Records of locating words and elements:
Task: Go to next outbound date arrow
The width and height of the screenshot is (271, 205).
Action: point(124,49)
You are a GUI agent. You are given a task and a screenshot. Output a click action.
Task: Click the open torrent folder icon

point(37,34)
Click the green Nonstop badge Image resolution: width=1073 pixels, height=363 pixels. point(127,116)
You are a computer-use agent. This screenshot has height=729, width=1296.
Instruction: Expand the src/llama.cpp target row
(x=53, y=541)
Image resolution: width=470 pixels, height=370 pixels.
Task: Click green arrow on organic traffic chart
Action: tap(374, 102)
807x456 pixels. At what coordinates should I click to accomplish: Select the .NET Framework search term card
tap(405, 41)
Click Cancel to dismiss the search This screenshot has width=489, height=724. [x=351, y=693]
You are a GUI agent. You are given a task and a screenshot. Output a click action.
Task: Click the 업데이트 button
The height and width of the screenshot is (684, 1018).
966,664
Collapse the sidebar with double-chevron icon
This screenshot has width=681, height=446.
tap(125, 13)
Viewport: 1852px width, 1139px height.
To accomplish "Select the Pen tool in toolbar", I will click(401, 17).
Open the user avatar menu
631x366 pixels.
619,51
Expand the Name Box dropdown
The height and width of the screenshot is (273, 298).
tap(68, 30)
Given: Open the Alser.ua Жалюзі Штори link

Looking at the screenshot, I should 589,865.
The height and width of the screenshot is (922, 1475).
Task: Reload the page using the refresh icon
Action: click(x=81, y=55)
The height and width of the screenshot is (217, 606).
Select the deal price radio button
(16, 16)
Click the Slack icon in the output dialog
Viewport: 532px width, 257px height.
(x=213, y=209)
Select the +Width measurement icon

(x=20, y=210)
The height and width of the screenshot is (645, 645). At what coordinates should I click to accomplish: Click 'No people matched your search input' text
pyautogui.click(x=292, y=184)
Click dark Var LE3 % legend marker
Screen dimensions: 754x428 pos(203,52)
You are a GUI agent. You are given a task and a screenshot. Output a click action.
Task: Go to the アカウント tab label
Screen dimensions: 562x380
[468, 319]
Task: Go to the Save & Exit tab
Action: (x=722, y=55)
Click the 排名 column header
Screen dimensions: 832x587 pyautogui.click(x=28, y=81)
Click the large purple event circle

*Request*
Copy out the lines from the one containing "Click the green" through the one containing "Click Cancel to", inclusive, keeping every character as it appears above.

*Solution to the problem*
Click the green Nonstop badge Image resolution: width=1073 pixels, height=363 pixels. point(127,116)
You are a computer-use agent. This screenshot has height=729, width=1296.
Instruction: Expand the src/llama.cpp target row
(x=53, y=541)
Image resolution: width=470 pixels, height=370 pixels.
Task: Click green arrow on organic traffic chart
Action: tap(374, 102)
807x456 pixels. At what coordinates should I click to accomplish: Select the .NET Framework search term card
tap(405, 41)
Click Cancel to dismiss the search This screenshot has width=489, height=724. [x=351, y=693]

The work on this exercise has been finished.